Texto.

┄┄┄┄┄┄

N­o me gusta hablar de mi trabajo como profesor universitario ni mucho menos aprovechar esta columna para exponer ante el público valenciano cuestiones internas de la institución. Sin embargo el tema del que quiero hablar hoy desborda ampliamente dicho marco y, además, tiene profundas implicaciones culturales, así que por una vez haré una excepción.

La cosa tiene que ver con los chinos, mejor dicho, con la lengua china. ¿Y esto qué relación guarda con la cultura española? -se preguntarán. Pues bastante. Fue nada menos que Cervantes, en la dedicatoria a la segunda parte del Quijote, quien escribió, medio en serio, medio en broma, lo siguiente: «[...] y el que más ha mostrado desearle [el libro] ha sido el gran emperador de la China, pues en lengua chinesca habrá un mes que me escribió una carta con un propio, diciéndome, o por mejor decir, suplicándome se le envíese, porque quería fundar un colegio donde se leyese la lengua castellana, y quería que el libro que se leyese fuese el de la historia de don Quijote». Cervantes ya intuía que en el futuro los chinos estarían interesados en aprender español y los hispanohablantes en aprender chino.

Bueno, pues el futuro ya está aquí. En casi todas las universidades españolas es habitual que proliferen los alumnos chinos. De hecho las facultades de Filología de distritos como Granada, Salamanca, Alcalá, Sevilla, Alicante, Santiago, Barcelona o Complutense de Madrid, entre otras, prácticamente resuelven sus problemas económicos acogiendo a cientos de estudiantes chinos mientras envían a sus alumnos a las grandes universidades del inmenso país de oriente. Es el signo de los tiempos y de la globalización. Por desgracia, siempre hay una excepción que confirma la regla. ¿Lo adivinan? Sí, me duele decirlo: se trata de Valencia. Quiero destacar que los últimos equipos rectorales de la Universitat de València han sido sensibles a esta necesidad acogiendo un Instituto Confucio muy prestigioso en la sociedad valenciana. Pero este es solo el primer paso. La cooperación científica y económica entre un país modesto y un gigante no puede reducirse a que los niños y los bachilleres del aquel aprendan la lengua de este. Sin una especialidad universitaria que se erija en embajada cultural de la potencia emergente, los mayores esfuerzos se quedan a medio camino. En todas las grandes universidades españolas existen especialidades de Estudios de Asia Oriental, pues no se puede esconder la cabeza en un agujero y vivir como vivían nuestros abuelos para los que China solo evocaba oscuras enfermedades infecciosas conocidas como el peligro amarillo. ¿Por qué habría de ser la nuestra una excepción? Peor aún: según parece, se corre incluso el riesgo de que la modesta presencia de optativas, reducida a dos profesores y medio, desaparezca también. Y desde luego no es un consuelo que esté a punto de pasar lo mismo con otras dos grandes lenguas mundiales, el ruso y el árabe, en nuestra universidad histórica del cap i casal. ¡El árabe! ¿Pero no se han enterado de que Ar-rusafí no es un bar de Ruzafa, sino que era un poeta antepasado nuestro, y de que la catedral fue antes mezquita?

Es la gota que colma el vaso y por eso traigo el asunto a colación. Yo no tengo nada que ver con los estudios de chino, aparte de colaborar en la formación de doctorandos por encargo de la Shanghai International Studies University (SISU). Así que me limito a expresar mi perplejidad ante lo que sucede en Valencia. Extrañeza, por cierto, que me han significado muchas veces los responsables de SISU, deseosos de estrechar lazos con nuestra universidad y con nuestra comunidad autónoma, hasta ahora infructuosamente. ¿Será que en Valencia seguimos teniendo miedo del peligro amarillo? ¿Y así queremos que las Fallas sean patrimonio inmaterial de la humanidad? Las lenguas también son un patrimonio inmaterial y uno de cada cuatro habitantes del planeta habla chino. Conque aplíquense el cuento.

┄┄┄┄┄┄

Registros.

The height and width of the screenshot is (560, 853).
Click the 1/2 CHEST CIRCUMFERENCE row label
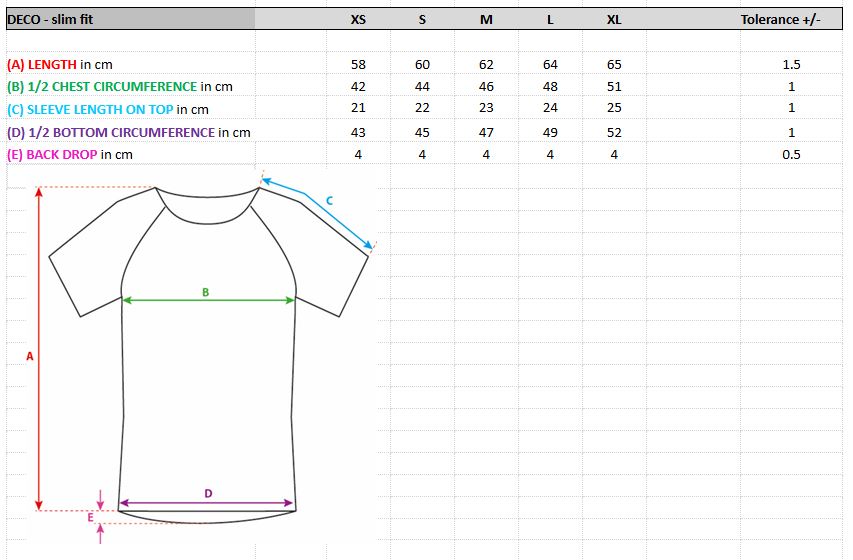120,87
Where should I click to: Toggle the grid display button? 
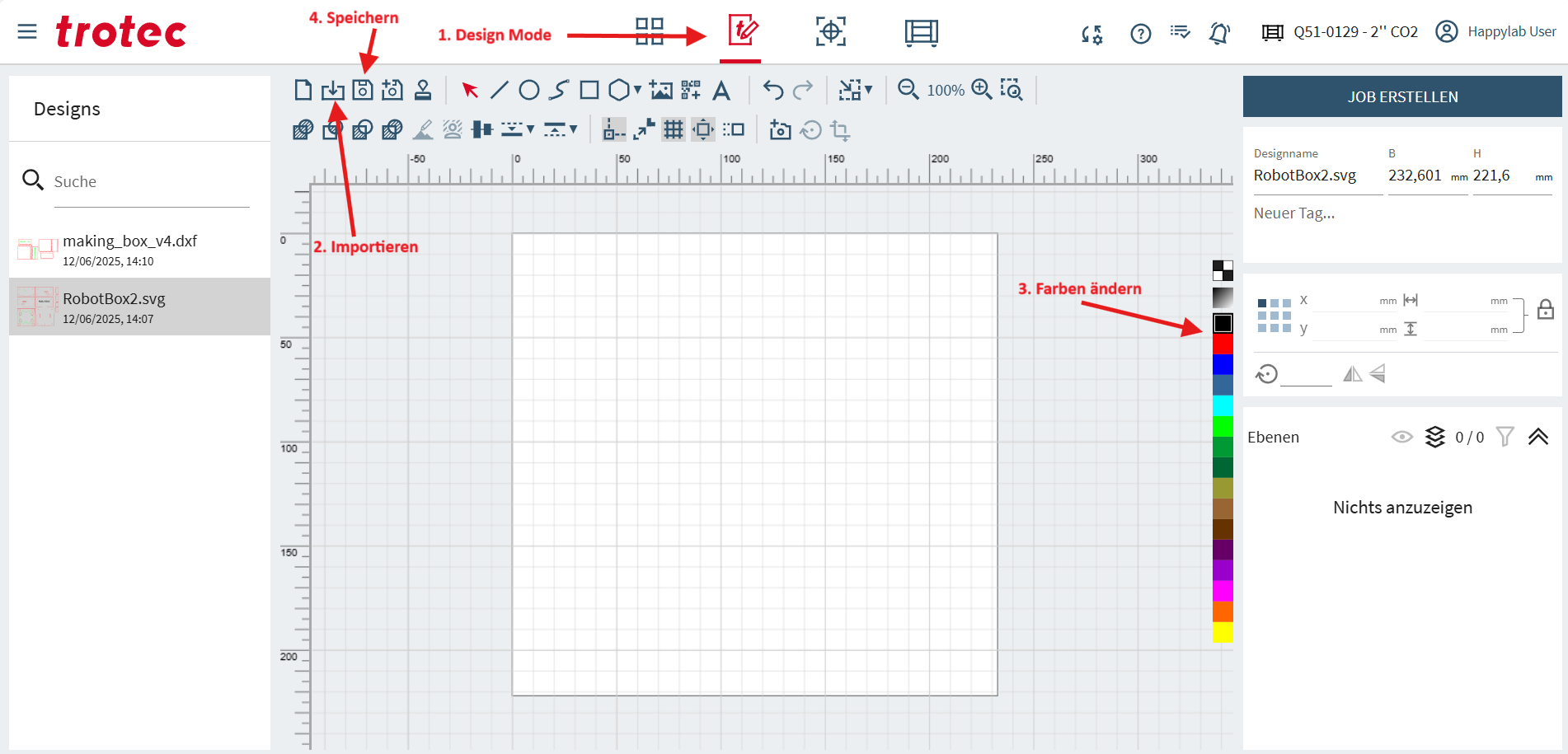tap(674, 129)
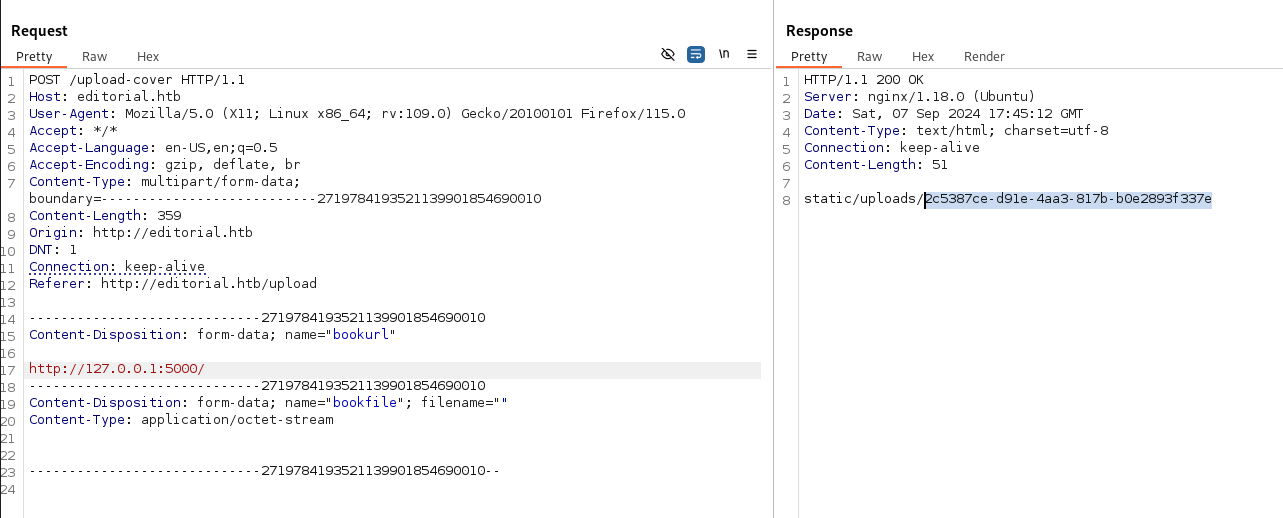The image size is (1283, 518).
Task: Select the Request Pretty tab
Action: click(34, 57)
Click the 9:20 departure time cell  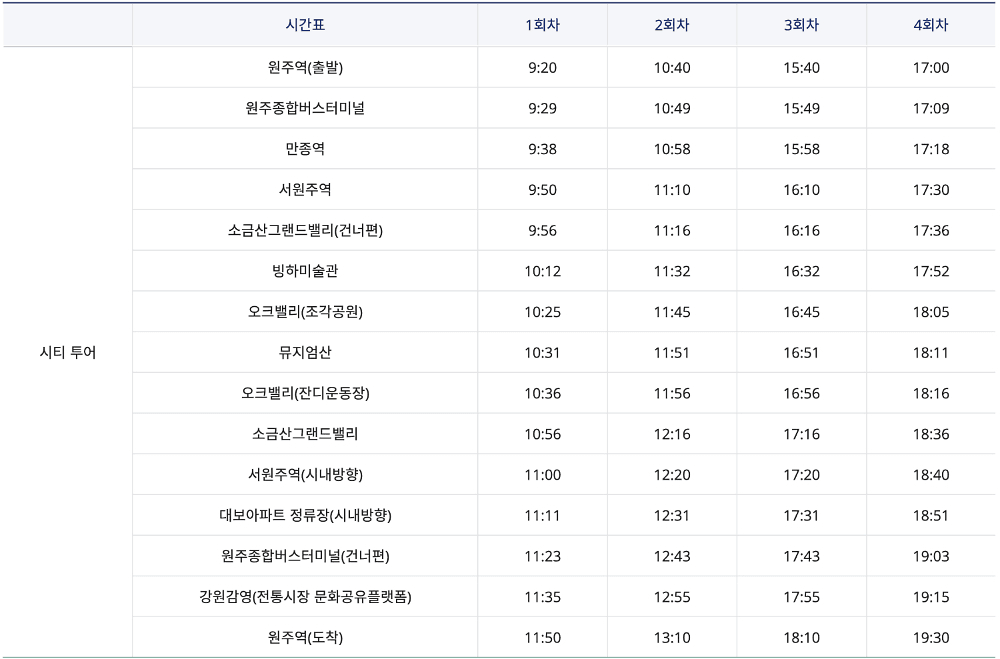[541, 66]
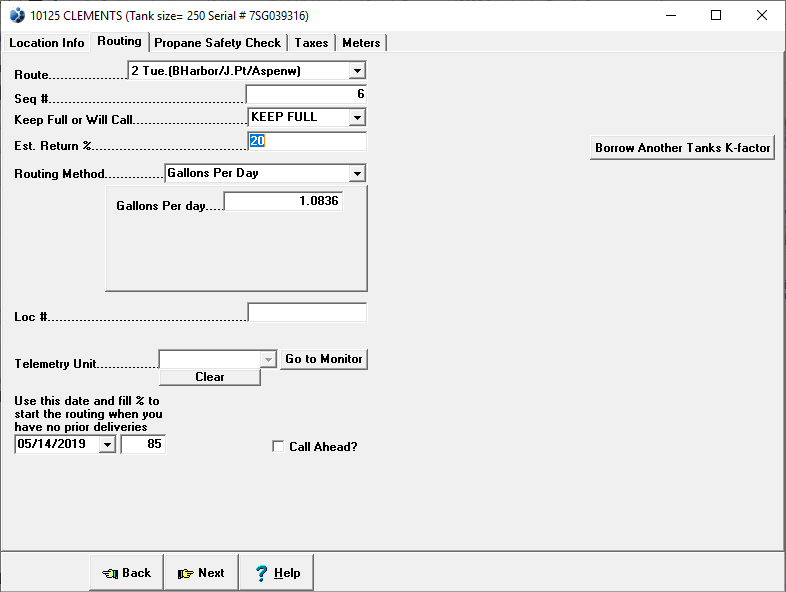
Task: Click the Seq # input field
Action: [306, 94]
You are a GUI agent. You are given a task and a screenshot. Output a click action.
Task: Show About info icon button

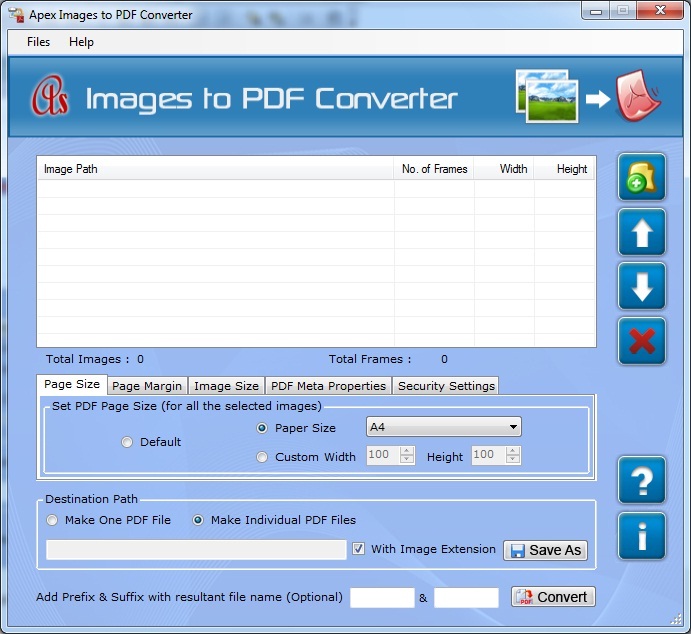pos(641,536)
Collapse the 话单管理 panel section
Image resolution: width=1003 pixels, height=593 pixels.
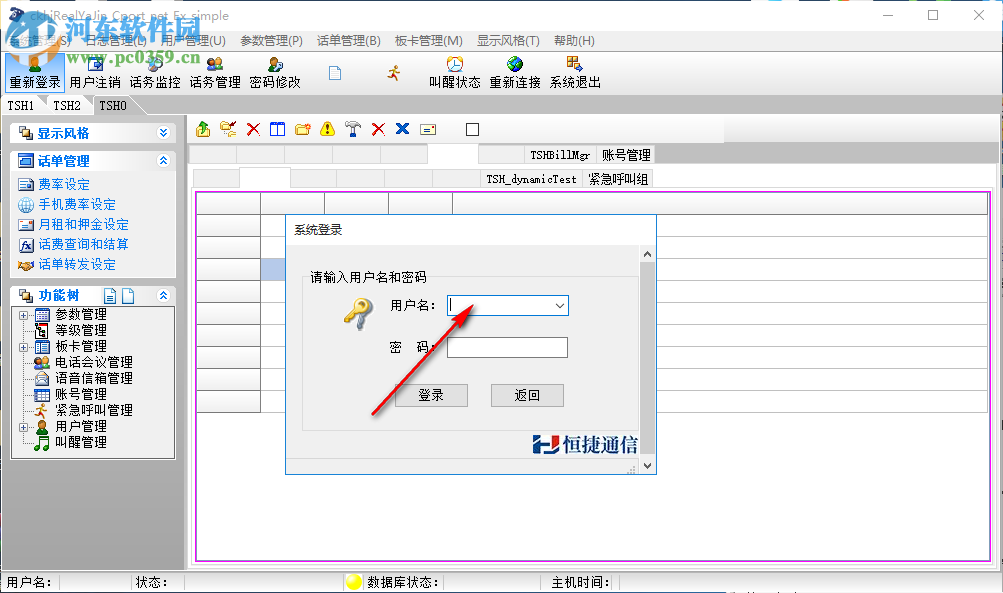click(162, 160)
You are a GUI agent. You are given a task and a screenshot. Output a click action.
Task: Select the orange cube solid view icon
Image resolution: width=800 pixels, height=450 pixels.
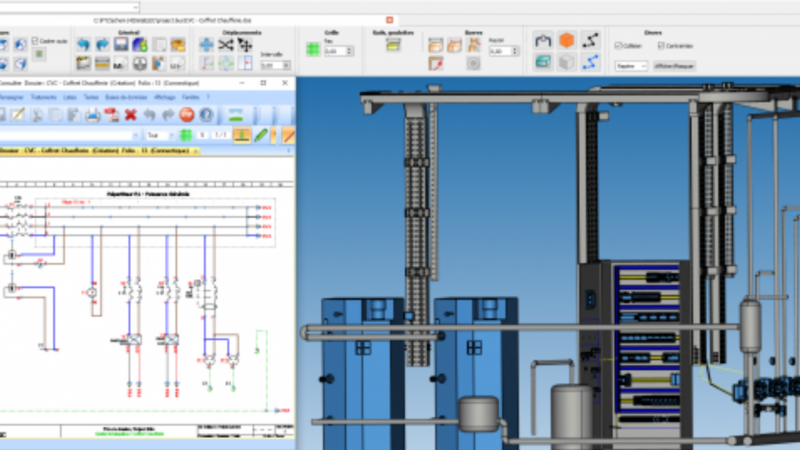(x=566, y=40)
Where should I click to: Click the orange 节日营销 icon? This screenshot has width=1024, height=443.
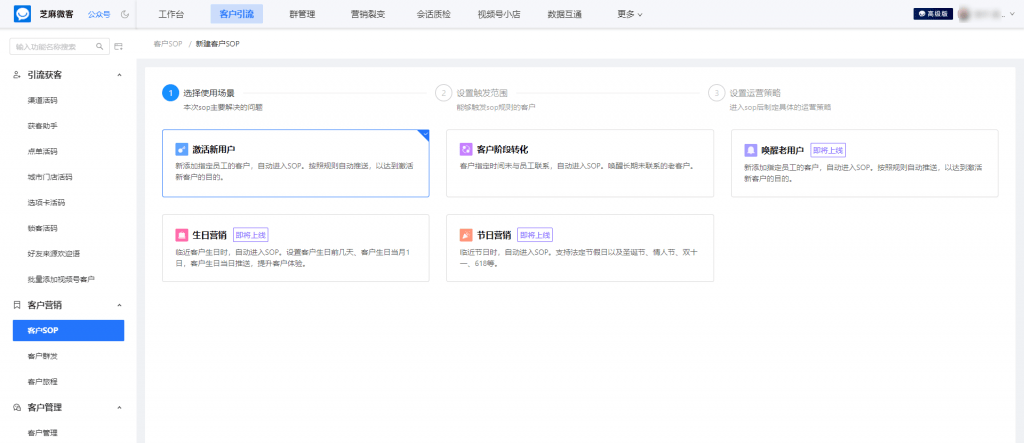coord(465,235)
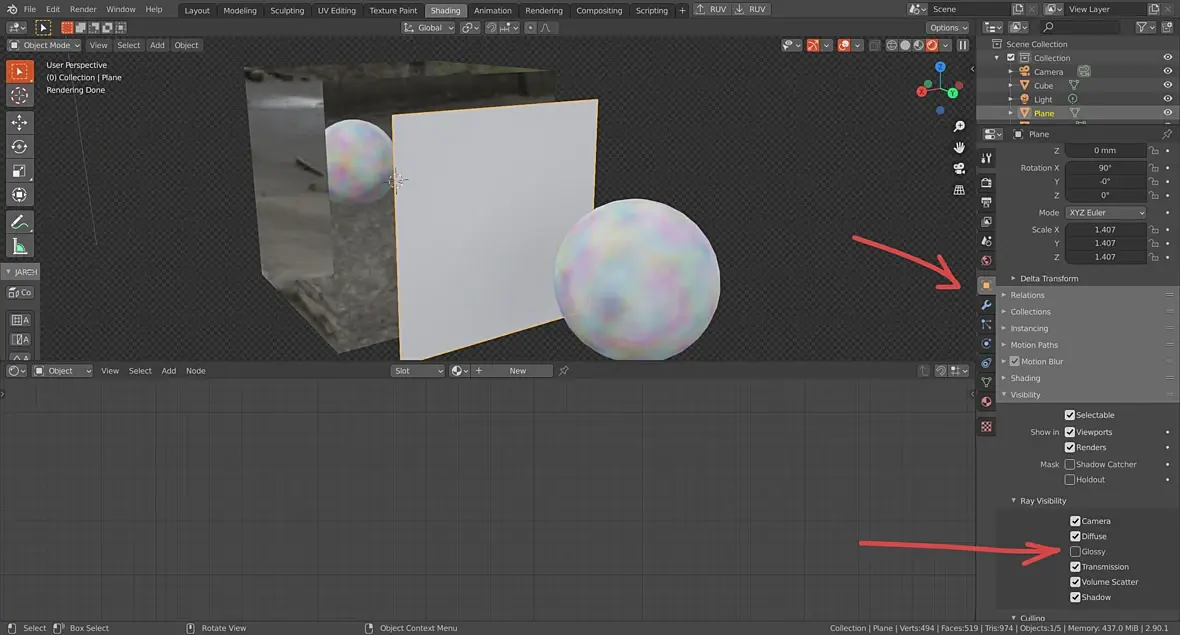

┄┄┄┄┄┄

Tareas propuestas.
1. Indica si cada afirmación coincide con la columna sobre el chino en la Universitat de València y responde sí o no, citando literalmente las palabras que lo deciden: (a) quien escribe la columna se dedica a los estudios de chino; (b) la Universitat de València acoge un Instituto Confucio; (c) uno de cada tres habitantes del planeta habla chino.
2. Reproduce sin cambios el fragmento de la columna sobre el chino en la Universitat de València que empieza en "La cosa tiene" y continúa hasta "en aprender chino.".
3. Resume en dos oraciones la columna sobre el chino en la Universitat de València.
No hace falta consultar los registros.

Soluciones.
1.
(a) No: "Yo no tengo nada que ver con los estudios de chino, aparte de colaborar en la formación de doctorandos por encargo de la Shanghai International Studies University (SISU)."
(b) Sí: "acogiendo un Instituto Confucio muy prestigioso en la sociedad valenciana".
(c) No: "uno de cada cuatro habitantes del planeta habla chino".

2.
La cosa tiene que ver con los chinos, mejor dicho, con la lengua china. ¿Y esto qué relación guarda con la cultura española? -se preguntarán. Pues bastante. Fue nada menos que Cervantes, en la dedicatoria a la segunda parte del Quijote, quien escribió, medio en serio, medio en broma, lo siguiente: «[...] y el que más ha mostrado desearle [el libro] ha sido el gran emperador de la China, pues en lengua chinesca habrá un mes que me escribió una carta con un propio, diciéndome, o por mejor decir, suplicándome se le envíese, porque quería fundar un colegio donde se leyese la lengua castellana, y quería que el libro que se leyese fuese el de la historia de don Quijote». Cervantes ya intuía que en el futuro los chinos estarían interesados en aprender español y los hispanohablantes en aprender chino.

3. La columna lamenta que, mientras en las grandes universidades españolas abundan los estudiantes chinos y existen especialidades de Estudios de Asia Oriental, la Universitat de València sea la excepción, a pesar de acoger un Instituto Confucio. Advierte además que las optativas de chino, reducidas a dos profesores y medio, corren el riesgo de desaparecer, y que lo mismo está a punto de pasar con el ruso y el árabe.